Are those cities on night blocks (4pm+)?


----------



## oicu812 (Aug 29, 2016)

Chino doesn't really have night blocks. But they were on the 4pm+ racks. Probably less than 10 racks. Didn't see all the racks, but a few sampling contained those cities mentioned.

DLA7 has been delivering to parts of Corona when it first opened. West of the 15 and north and south of the 91.

DLA7 also delivered to Whittier and La Mirada whereas DLA2 & DLA3 also covered those areas. There's quite a bit of overlap. I think Whittier and La Mirada should be shifted to DPS1 and DLA3. Each of those 2 cities are 30+ miles from DLA7 and in traffic, it'll take about an hour to get to the first stop.


----------



## ZoomZoomFlex (Nov 10, 2016)

oicu812 said:


> Chino doesn't really have night blocks. But they were on the 4pm+ racks. Probably less than 10 racks. Didn't see all the racks, but a few sampling contained those cities mentioned.
> 
> DLA7 has been delivering to parts of Corona when it first opened. West of the 15 and north and south of the 91.
> 
> DLA7 also delivered to Whittier and La Mirada whereas DLA2 & DLA3 also covered those areas. There's quite a bit of overlap. I think Whittier and La Mirada should be shifted to DPS1 and DLA3. Each of those 2 cities are 30+ miles from DLA7 and in traffic, it'll take about an hour to get to the first stop.


When I say "night" routes, I really mean 4 or 4:30 blocks. I don't do anything past that at Riverside. Is Chino consistently dropping 4pm blocks? 10 racks for a 4pm sounds about right for the Chino area. That's about how many were coming out of Riverside maximum.

The Whittier/La Mirada coverage is currently stopping me from moving. I rather driver to Riverside and deliver MoVal than drive down the street to Chino and get hit with a Whittier/La Mirada rack. I work in Whitter once in a while for my "real" job and yeah, you need a 45 min to a hour or so just to get there from Chino with typical traffic.


----------



## Movaldriver (Feb 20, 2017)

Now these start times every 15 minutes...the parking lot was a mess before now it's a disaster.


----------



## oicu812 (Aug 29, 2016)

ZoomZoomFlex said:


> When I say "night" routes, I really mean 4 or 4:30 blocks. I don't do anything past that at Riverside. Is Chino consistently dropping 4pm blocks? 10 racks for a 4pm sounds about right for the Chino area. That's about how many were coming out of Riverside maximum.


It was probably 8 racks @ 4:30. This is my first time seeing something that late. Usually it's 2-3:30. But those were retries.


----------



## Movaldriver (Feb 20, 2017)

I actually just got a 4 hour block for tomorrow morning. Start time 915. Haven't gotten anything before 10 am in a couple of weeks. And a 4 hour is great!


----------



## Shelton (Sep 14, 2017)

Just moved and transferred from Phoenix. I have 100% availability but aren't seeing any blocks. Is this normal? Is there a Bot problem in this region?


----------



## Movaldriver (Feb 20, 2017)

Completely saturated with bots

It's also a weird week with lots of changes so hoping it gets better in a week or so


----------



## Shelton (Sep 14, 2017)

Is it worth trying to play fair or should I just start looking for scripts?


----------



## Movaldriver (Feb 20, 2017)

I wouldn't but that's just me. I have been hearing they will eventually put in a I am not a robot or verification code to.put a stop to it.


----------



## Amsoil Uber Connect (Jan 14, 2015)

I'm sitting here waiting, thought I'd use there bathroom, saw a black white board on the way out, if only I had a Magic Marker to fill in there suggestion blocks.


----------



## oicu812 (Aug 29, 2016)

Today I saw Chino 6-9pm.

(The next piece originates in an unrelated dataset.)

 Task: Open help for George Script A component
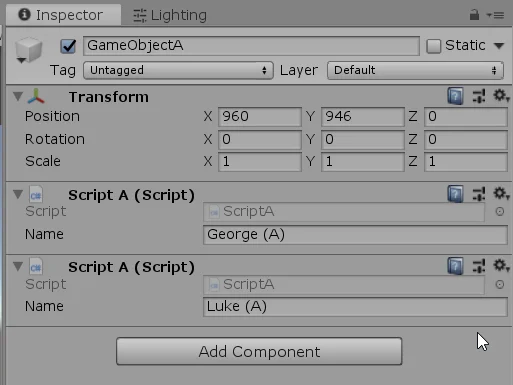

Perhaps the evening same day routes.


----------



## ZoomZoomFlex (Nov 10, 2016)

oicu812 said:


> Today I saw Chino 6-9pm. Perhaps the evening same day routes.

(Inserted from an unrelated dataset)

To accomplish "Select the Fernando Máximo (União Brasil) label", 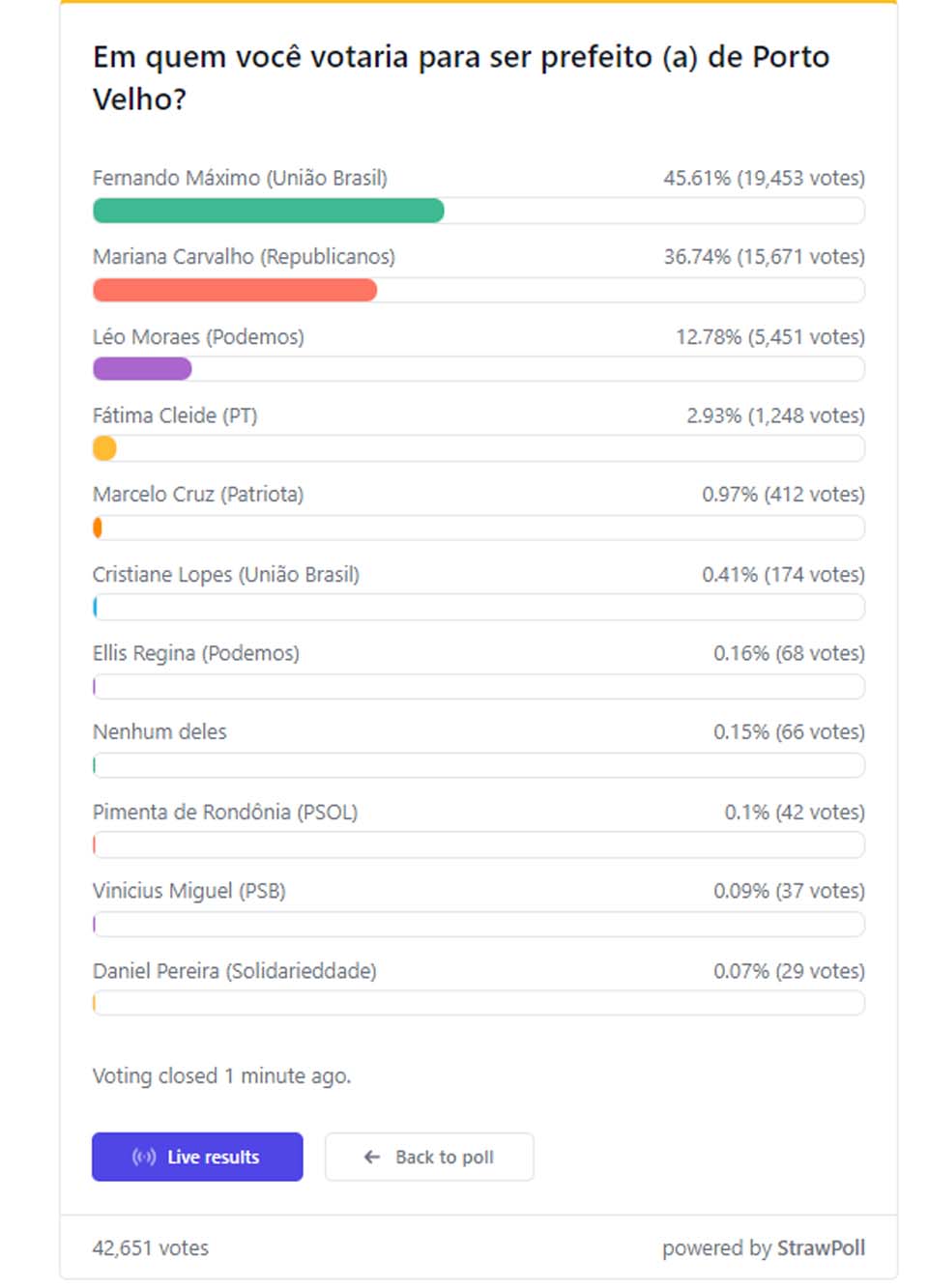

Could be! If you also saw (or see in the upcoming days) any Rancho, Upland, or Chino Hills racks then for sure same day's moved to Chino for these cities. Going to let this play out for another week or two to see where all this realignment falls.

Do they let you pick your rack at Chino or do they give you a rack?


----------



## oicu812 (Aug 29, 2016)

You were never allowed to pick your racks at Chino. They always bring you the racks. Afternoons maybe only once in a while, but for the most part it's still no.


----------



## Amsoil Uber Connect (Jan 14, 2015)

Sometimes you have a choice of racks. I did this morning, 60 on one 45 on the other, some how 20 were missing from that one. Score !!! If you get a chance you have to pick quickly b4 your assigned one. In the past if you get a 9am you could have 4 racks to pick, then 3 @ 9:30 and so on. The route was like Mead Valley, South of Van Buren, west of the 215 and Cajalico.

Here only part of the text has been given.